■ **Exercise directions**: Retype all entries exactly as they stand, excluding pictures.

--- Provided information Enclosed Below ---

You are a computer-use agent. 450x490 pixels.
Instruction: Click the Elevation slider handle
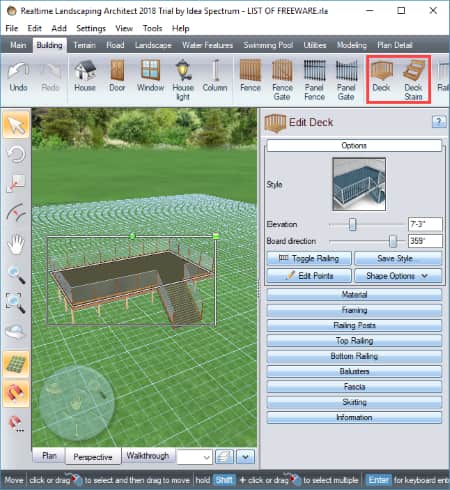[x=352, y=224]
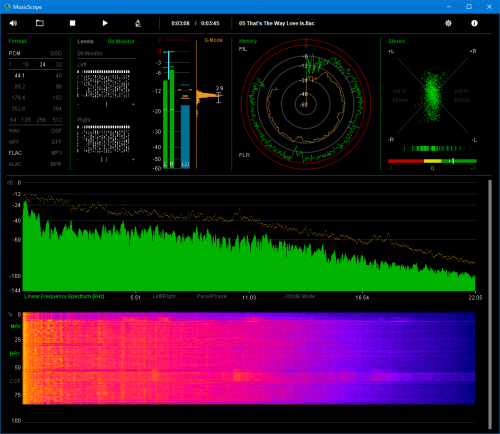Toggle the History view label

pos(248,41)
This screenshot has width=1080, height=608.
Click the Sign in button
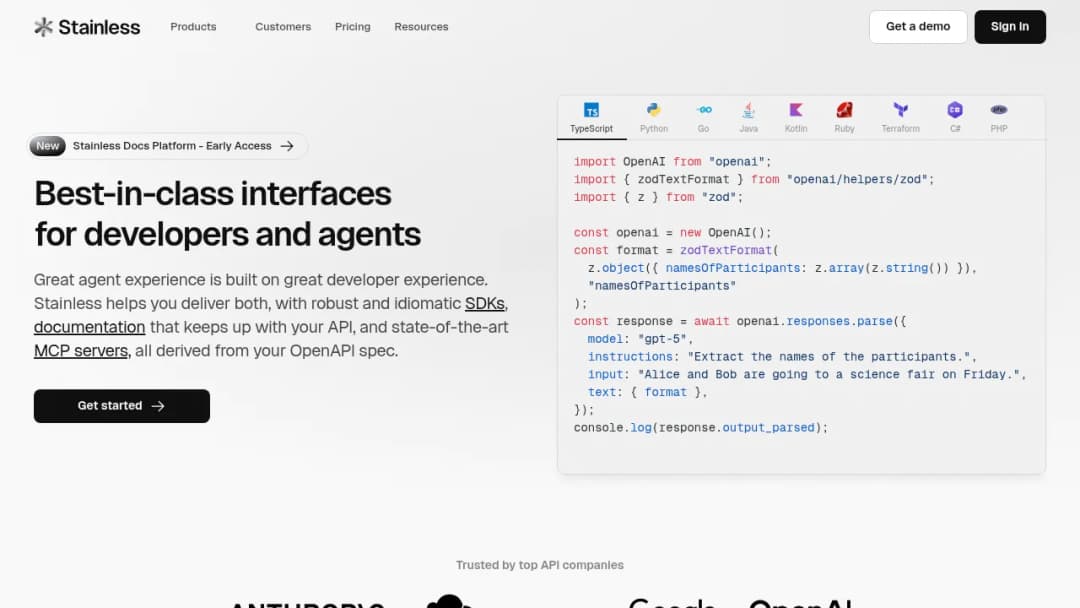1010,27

--- End of Enclosed Provided information ---

■ **The answer**:
You are a computer-use agent. 450x490 pixels.
Instruction: Click the Elevation slider handle
[x=352, y=224]
Toggle the History view label

pos(248,41)
This screenshot has width=1080, height=608.
Click the Sign in button
1010,27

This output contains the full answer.